There are two types of frameworks for Fusion connectors: V1 (also referred to as classic or built-in) and V2 (also known as plugin).

<LwTemplate />

## V1 (Classic) connectors

V1 connectors are developed with a general-purpose crawler framework called Anda, created by Lucidworks. Anda helps simplify and streamline crawler development, reducing the task of developing a new crawler to gain access to your data.

In Fusion 5, V1 connectors are included in the Fusion image. You can install or update a connector at any time through the UI (under Datasources).

<Accordion title="Install or update a connector - Fusion 5">
  When you create a new datasource that requires an uninstalled connector, Fusion releases 5.2 and later automatically download and install the connector using the [Datasources dropdown](#install-a-connector-using-the-datasources-dropdown). You can also update the connector using the [Blob Store UI](#install-or-update-a-connector-using-the-blob-store-ui) or via the [Connector API](#install-or-update-a-connector-using-the-connector-api).

  ## Install a connector using the Datasources dropdown

  1. In your Fusion app, navigate to **Indexing** > **Datasources**.
  2. Click **Add**.
  3. In the list of connectors, scroll down to the connectors marked **Not Installed** and select the one you want to install.\
     Fusion automatically downloads it and moves it to the list of installed connectors.

  After you install a connector, you can Configure a New Datasource.

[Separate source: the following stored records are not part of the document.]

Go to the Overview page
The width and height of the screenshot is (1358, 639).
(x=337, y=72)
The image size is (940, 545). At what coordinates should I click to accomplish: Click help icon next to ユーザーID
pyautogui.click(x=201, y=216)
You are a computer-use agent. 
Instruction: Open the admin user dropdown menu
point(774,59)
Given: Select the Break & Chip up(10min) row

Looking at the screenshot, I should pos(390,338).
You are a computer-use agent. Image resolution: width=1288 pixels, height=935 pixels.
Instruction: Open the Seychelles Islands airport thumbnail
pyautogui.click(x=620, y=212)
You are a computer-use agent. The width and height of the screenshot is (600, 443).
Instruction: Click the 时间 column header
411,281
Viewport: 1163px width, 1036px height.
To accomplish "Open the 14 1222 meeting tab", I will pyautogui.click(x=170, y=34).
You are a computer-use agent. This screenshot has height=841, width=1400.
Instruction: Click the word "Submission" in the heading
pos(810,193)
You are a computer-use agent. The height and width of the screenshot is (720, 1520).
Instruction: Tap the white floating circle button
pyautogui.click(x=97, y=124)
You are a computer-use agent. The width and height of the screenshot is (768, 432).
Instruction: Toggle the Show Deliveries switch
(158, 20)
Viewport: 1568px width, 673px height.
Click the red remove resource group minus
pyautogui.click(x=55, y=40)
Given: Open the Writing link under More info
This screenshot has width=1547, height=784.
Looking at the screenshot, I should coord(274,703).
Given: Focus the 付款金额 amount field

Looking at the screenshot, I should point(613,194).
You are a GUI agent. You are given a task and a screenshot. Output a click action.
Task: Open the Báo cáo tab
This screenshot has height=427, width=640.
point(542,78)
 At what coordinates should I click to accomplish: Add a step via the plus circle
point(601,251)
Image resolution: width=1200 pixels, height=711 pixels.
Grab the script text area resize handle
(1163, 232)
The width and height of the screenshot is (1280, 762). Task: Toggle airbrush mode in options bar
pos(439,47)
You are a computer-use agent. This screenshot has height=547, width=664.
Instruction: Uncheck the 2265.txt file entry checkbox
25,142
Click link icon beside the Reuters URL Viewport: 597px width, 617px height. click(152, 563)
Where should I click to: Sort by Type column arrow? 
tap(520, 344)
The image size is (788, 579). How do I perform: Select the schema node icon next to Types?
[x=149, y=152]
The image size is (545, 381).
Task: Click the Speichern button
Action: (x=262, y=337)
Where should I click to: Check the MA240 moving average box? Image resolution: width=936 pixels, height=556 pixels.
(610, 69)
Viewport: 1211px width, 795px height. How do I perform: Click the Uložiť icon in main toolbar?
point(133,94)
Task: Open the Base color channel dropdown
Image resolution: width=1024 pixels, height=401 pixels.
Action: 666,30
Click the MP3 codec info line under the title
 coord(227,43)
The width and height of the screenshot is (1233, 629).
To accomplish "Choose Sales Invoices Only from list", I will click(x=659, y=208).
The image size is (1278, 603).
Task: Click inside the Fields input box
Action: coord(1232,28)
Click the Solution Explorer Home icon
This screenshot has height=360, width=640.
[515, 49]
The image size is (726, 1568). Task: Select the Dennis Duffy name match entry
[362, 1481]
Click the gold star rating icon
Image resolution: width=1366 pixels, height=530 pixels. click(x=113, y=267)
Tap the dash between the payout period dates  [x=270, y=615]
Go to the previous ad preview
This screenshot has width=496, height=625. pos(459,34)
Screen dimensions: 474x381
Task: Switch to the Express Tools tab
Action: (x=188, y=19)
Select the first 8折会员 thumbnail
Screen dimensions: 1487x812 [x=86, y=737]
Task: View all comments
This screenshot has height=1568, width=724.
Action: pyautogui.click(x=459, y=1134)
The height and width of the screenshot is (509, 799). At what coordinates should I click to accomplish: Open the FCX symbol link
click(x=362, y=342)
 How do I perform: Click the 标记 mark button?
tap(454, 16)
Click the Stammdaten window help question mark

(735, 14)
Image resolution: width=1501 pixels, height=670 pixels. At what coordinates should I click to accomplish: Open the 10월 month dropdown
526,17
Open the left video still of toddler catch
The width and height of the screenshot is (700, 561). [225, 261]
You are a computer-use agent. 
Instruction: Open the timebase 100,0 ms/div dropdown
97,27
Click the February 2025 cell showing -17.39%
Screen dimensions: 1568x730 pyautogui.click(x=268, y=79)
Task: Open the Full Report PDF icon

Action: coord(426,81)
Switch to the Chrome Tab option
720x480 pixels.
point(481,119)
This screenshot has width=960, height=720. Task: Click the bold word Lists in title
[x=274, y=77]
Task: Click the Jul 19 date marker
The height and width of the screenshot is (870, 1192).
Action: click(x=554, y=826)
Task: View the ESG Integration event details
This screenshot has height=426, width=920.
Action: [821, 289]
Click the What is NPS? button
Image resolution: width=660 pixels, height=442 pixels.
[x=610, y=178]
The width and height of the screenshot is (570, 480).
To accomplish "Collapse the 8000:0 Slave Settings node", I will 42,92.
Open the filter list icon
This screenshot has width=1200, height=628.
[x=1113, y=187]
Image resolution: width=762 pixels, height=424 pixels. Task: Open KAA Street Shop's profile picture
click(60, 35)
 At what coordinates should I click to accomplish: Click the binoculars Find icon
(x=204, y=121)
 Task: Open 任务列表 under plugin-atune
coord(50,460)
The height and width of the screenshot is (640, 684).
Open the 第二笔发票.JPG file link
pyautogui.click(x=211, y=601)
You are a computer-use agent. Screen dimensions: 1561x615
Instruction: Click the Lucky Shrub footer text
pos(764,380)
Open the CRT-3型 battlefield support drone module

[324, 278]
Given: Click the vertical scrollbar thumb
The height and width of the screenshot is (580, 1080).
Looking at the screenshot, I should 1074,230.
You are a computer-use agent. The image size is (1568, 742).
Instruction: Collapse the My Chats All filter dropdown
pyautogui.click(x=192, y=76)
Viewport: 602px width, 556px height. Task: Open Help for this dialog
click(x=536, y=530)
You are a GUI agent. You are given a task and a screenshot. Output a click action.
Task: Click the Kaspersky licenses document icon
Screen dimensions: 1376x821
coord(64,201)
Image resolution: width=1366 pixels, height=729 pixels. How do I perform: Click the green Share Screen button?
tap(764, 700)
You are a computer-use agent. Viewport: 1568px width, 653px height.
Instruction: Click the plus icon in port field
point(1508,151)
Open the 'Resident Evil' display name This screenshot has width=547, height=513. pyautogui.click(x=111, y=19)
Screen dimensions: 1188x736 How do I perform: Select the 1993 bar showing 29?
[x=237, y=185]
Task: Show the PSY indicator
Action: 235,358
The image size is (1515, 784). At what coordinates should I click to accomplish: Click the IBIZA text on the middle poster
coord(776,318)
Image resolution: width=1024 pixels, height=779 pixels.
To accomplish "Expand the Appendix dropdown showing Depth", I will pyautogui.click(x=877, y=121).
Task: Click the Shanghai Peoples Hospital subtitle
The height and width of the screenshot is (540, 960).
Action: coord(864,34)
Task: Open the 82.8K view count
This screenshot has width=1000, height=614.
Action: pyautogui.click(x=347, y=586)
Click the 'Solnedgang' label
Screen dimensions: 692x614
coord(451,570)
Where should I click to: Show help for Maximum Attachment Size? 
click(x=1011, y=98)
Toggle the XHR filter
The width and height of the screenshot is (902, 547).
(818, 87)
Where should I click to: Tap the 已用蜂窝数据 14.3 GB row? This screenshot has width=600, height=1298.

  <Tip>You can view and download all current and previous V2 connector releases at [Download Connectors](/docs/fusion-connectors/downloads/v2-connectors-downloads).</Tip>

  ## Install or update a connector using the Blob Store UI

  1. Download the connector zip file from [Download V2 connectors](/docs/fusion-connectors/downloads/v2-connectors-downloads).
     <Note>   Do not expand the archive; Fusion consumes it as-is.</Note>
  2. In your Fusion app, navigate to **System** > **Blobs**.
  3. Click **Add**.
  4. Select **Connector Plugin**.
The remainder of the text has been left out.